O Rudym z Mysłowickiego schroniska pisaliśmy niedawno. Kot na zdiagnozowanego FIVa. Nie łatwo znaleźć dla takiego kota dom. Poza urodą i cudownym charakterem kot ma swoje lata i podjęcie się znalezienia mu domu było dużym ryzykiem. Nie chcieliśmy też skazywać go na życie w klatce, bo wiadomo u nas wszędzie koty dla których jest realnym zagrożeniem przekazania wirusa. Tylko to taki kot, że jak się go raz zobaczy to nie można go zapomnieć i tak też się stało.

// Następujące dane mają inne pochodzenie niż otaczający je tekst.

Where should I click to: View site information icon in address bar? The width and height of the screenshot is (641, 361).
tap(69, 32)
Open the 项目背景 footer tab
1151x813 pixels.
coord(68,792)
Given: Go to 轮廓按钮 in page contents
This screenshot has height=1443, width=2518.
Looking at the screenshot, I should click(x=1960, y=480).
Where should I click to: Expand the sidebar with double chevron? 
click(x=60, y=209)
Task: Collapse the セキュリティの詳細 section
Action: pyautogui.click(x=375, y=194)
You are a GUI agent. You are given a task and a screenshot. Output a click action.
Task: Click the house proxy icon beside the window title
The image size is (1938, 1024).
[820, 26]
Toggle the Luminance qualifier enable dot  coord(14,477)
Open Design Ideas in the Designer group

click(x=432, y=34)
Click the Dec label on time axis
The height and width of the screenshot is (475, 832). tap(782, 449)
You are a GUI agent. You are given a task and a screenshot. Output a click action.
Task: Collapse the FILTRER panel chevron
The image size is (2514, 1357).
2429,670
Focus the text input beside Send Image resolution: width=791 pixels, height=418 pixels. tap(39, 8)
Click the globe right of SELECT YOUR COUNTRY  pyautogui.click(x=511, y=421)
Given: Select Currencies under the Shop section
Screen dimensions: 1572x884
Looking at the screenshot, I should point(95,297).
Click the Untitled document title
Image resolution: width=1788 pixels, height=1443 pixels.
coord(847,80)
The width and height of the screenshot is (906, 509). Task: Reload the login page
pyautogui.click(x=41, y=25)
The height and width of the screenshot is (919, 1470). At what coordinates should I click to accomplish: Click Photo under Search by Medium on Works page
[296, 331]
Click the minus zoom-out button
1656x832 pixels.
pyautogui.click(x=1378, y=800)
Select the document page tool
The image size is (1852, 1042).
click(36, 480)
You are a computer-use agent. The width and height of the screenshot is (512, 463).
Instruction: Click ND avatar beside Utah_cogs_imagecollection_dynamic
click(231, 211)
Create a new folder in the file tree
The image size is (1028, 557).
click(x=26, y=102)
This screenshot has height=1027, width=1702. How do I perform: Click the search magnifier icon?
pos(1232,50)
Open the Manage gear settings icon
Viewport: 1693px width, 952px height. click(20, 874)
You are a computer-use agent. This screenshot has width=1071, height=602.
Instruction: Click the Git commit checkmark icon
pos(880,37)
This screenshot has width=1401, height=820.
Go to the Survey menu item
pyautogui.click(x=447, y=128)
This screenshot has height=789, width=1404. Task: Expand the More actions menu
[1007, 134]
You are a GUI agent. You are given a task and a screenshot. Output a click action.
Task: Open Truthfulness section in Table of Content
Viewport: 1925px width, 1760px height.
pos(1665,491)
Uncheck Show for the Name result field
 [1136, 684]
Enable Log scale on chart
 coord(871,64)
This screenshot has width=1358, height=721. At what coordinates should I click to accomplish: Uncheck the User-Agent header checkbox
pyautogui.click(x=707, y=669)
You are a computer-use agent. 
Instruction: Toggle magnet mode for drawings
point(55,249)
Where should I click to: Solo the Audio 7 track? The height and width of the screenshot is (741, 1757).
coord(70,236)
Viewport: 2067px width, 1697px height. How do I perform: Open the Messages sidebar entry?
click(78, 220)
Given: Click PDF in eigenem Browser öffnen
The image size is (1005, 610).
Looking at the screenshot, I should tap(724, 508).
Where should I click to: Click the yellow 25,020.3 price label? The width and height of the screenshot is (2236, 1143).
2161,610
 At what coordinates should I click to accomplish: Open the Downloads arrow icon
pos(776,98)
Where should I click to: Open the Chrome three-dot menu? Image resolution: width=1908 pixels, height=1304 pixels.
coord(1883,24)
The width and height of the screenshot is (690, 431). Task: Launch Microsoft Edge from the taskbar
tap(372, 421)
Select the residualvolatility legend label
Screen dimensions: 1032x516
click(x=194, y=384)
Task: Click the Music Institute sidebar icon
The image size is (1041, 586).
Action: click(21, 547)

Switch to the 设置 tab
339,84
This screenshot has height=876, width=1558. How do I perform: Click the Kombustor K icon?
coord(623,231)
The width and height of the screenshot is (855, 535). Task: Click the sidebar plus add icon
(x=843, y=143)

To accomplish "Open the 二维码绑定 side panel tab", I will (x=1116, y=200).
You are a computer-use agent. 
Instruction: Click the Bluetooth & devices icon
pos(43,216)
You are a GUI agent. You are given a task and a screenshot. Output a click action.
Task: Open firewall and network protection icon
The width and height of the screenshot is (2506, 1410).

Cudowni ludzie zobaczyli kota i mimo znacznych problemów (uczulenie na koty, wynajęte mieszkanie) postanowili spróbować i dać mu dom tymczasowy  Od środy Garfi, vel Łukasz, a obecnie Xantan zamieszkał w Katowicach. Z uwagi na koszty opieki weterynaryjnej i raczej małych szans na adopcję stałą, kocurek pozostaje podopiecznym naszego Hospicjum. Jeżeli wyniki testu się potwierdzą będziemy chcieli wspomóc jego odporność kocim interferonem (Virbagen Omega). To kosztowna terapia, ale kot nie ma obecnie objawów obniżonej odporności, więc kuracja daje duże szanse.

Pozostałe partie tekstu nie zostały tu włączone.